Pages

Monday, June 2, 2014

The Home for Abandoned Books

 
"Our house is old, and noisy, and full. When we moved into it we had two children and about five thousand books; I expect that when we finally overflow and move out again we will have perhaps twenty children and easily half a million. books" Shirley Jackson Life Among the Savages

I have come to jokingly refer to our house as The Home for Abandoned Books. I will fully admit here that my husband and I have a problem. We cannot seem to  leave a library without books. You may say that that's the point of a library, but our problem is that we always leave having purchased more books than we have checked out. Since we are always stopping by to pick up a book we requested on Inter Library Loan and leaving with three  25-cent books from the discard rack, the books are starting to pile up around us.

Just the other day Brent called to say that he had stopped by the library and they were giving away a whole shelf of mid-century children's books and that now his backpack was extremely heavy. Yes, no one had checked out these books for years, but there they were with their tattered covers and beautiful woodcut illustrations. How could we leave them on the shelf?

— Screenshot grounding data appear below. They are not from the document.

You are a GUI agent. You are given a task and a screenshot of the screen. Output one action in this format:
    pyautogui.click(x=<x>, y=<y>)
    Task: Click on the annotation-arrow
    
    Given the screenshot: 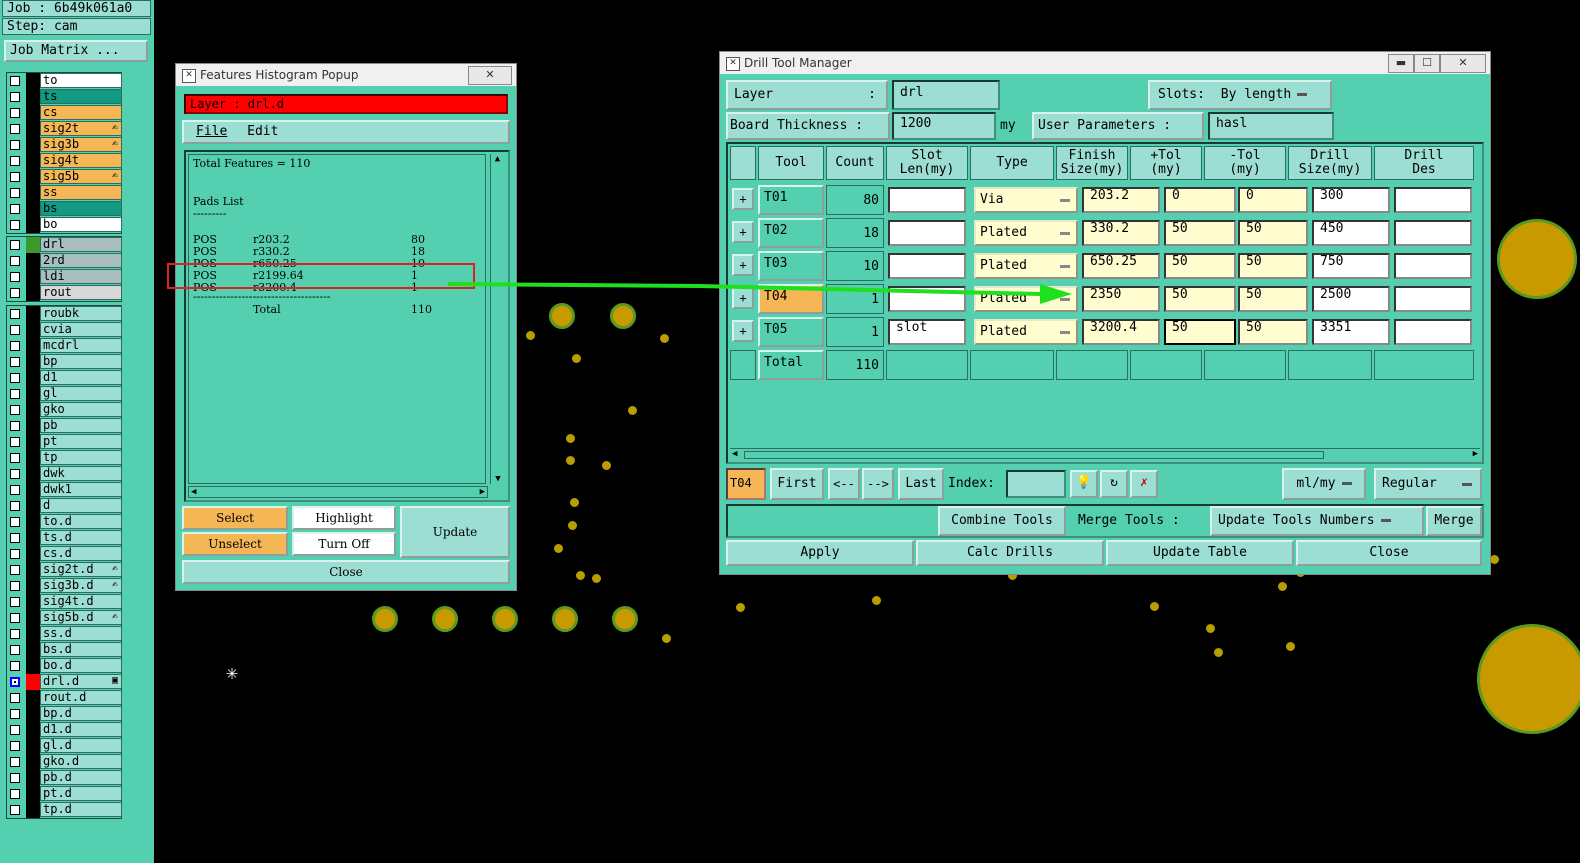 What is the action you would take?
    pyautogui.click(x=760, y=293)
    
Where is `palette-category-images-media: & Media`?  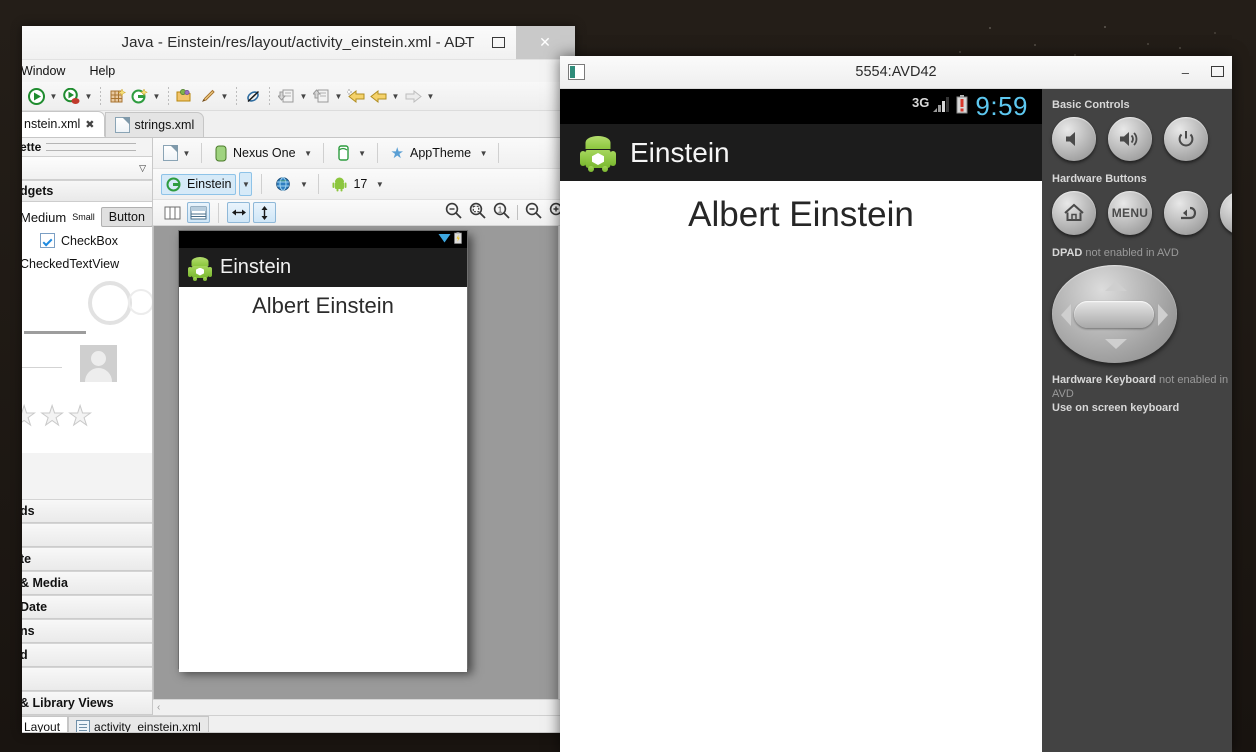 palette-category-images-media: & Media is located at coordinates (87, 583).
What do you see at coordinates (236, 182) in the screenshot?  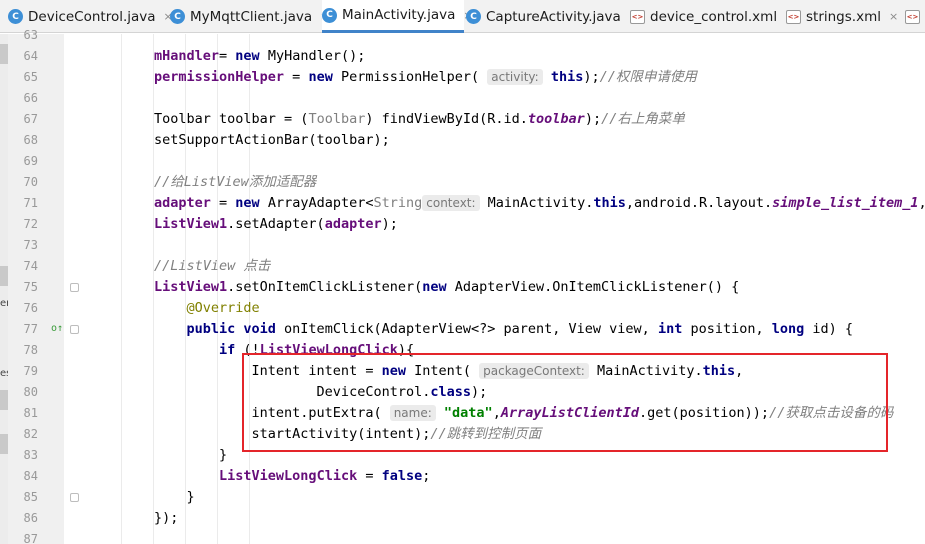 I see `code-token: //给ListView添加适配器` at bounding box center [236, 182].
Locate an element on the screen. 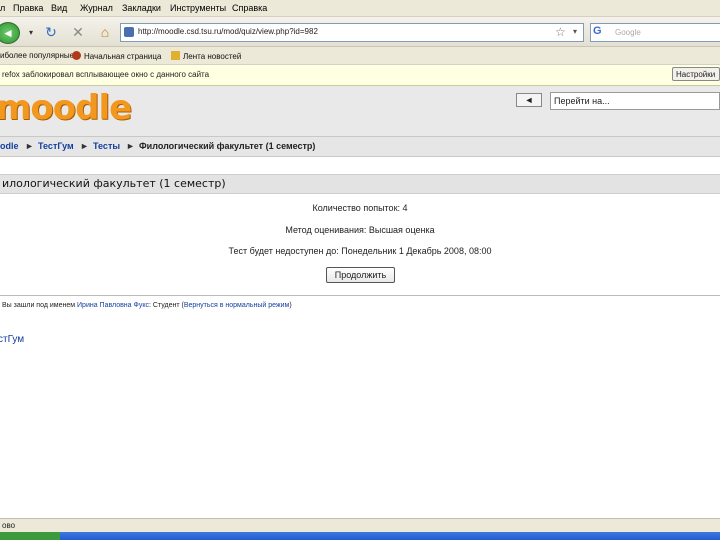 The image size is (720, 540). page-heading-bar: илологический факультет (1 семестр) is located at coordinates (360, 184).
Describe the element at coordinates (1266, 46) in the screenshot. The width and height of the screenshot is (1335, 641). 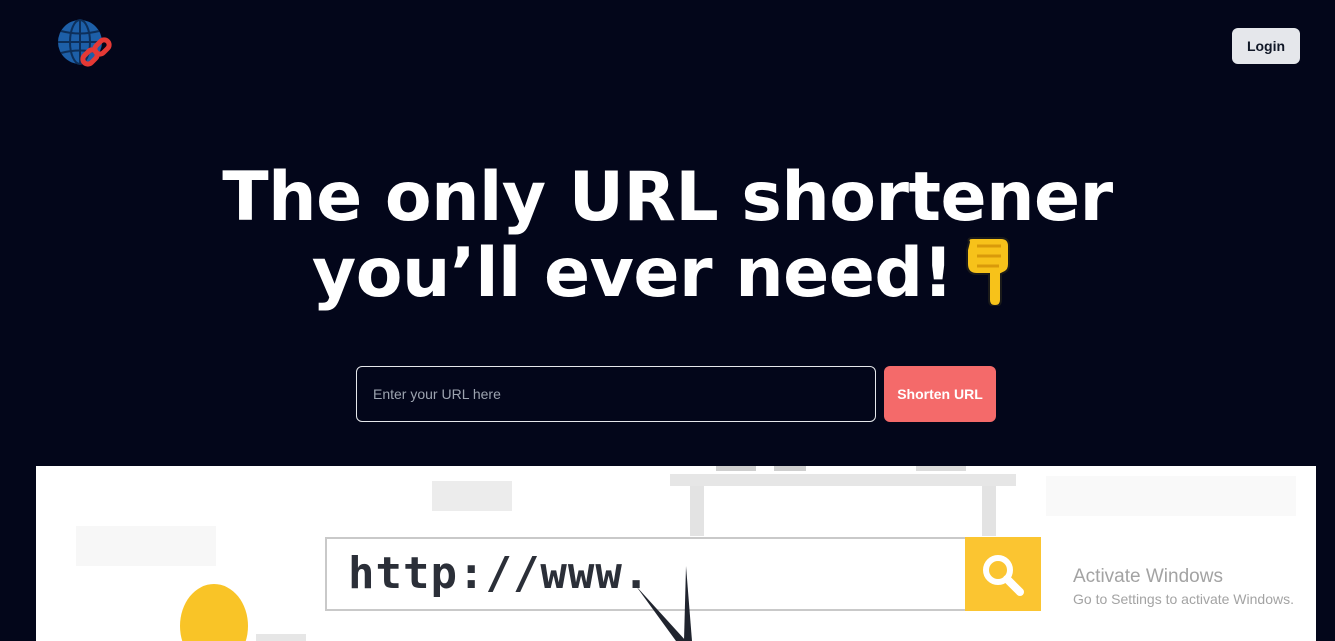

Then there are the books we love; the ones it is almost painful to leave on the shelf even when we know we own them. Every time Brent has to go to New York, he visits the giant used book store The Strand. Each time he sees a copy of The 24 Days Before Christmas by Madeline L'Engle and it pains him to leave it on the shelf even though we own two copies of the book: one his own personal copy from childhood and one beautifully illustrated hardcover our friend Susannah bought us. At a library book sale the other day, I saw a copy of Understood Betsy and even though I own a nice hardcover purchased at another library book sale, I thought," Isn't there someone we know who needs this book?" So we end up with a stack of duplicates too. So many in fact that I was able to send my cousin two dozen books for a start-up library for her classroom.
Our affliction is not limited to books either. A few years ago we discovered that libraries were clearing out their books on tape and that by buying a cheap cassette player, we could have a full library of audiobooks for practically nothing. At the time, I didn't even own a cassette player, but I just couldn't leave Mrs. Piggle-Wiggle's Farm, The Lion, the Witch and the Wardrobe, and Harriet the Spy there to be thrown away. I recently heard that a local library was giving away their books on tape, and when the librarian saw me, she helpfully rolled the whole cart over to the children's section and offered me free bags. "She didn't offer to just roll it out to your car?" Brent asked me when I got home.

We recently celebrated our eleventh anniversary by going to a library book sale without the children. It was glorious and since it was the last hour, it was fill a bag for $7.00. When two bookworms get married, there is a secondary event after the honeymoon: the merging of the bookshelves. At that point our shelves were mainly filled with books we had purchased for one class or another. We met our freshman year of college when we were next door neighbors and had three classes together, so there was a certain amount of overlap that required culling, but also a reorganizing of our lives and books: my Appalachian literature on one shelf and his collection of New England gardening and homesteading books right below. Other shelves merged completely: now we had just one fiction section, one memoir shelf whereas before we had two. As the years have passed our collection of books has shifted, grown and retracted with our interests; now it's children's books I collect and foodie and farming memoirs for Brent. We've both recently felt the need to have more books of poetry on the shelf. Of course, we now have a secondary book nook in our house for our four children. My daughter alone has a whole shelf of great works of pig literature that would never have existed if she hadn't been born.

 Every few years we have a great sifting. Whole shelves of books Brent didn't read in divinity school and ones that looked good on our shelves but we never really loved have been donated to Reader to Reader. We are starting to be more honest about what we have on our shelves. Because as any book-lover knows, you can tell a lot about a person from their bookshelves.

As long as there are libraries selling books for 25 cents, our house will be full of books with other people's names written in the covers and library bar codes on the spine. Brent says that he thinks of it as a hedge against the downfall of western civilization or maybe just the advent of the kindle. It is so easy for a digital file to vanish in an instant, but an old paper book can be passed down. It is at once a piece of the past and also full of  possibility. As long as real paper books are being discarded, we will take in the lost and wandering souls and give them a place in our lives and on our shelves.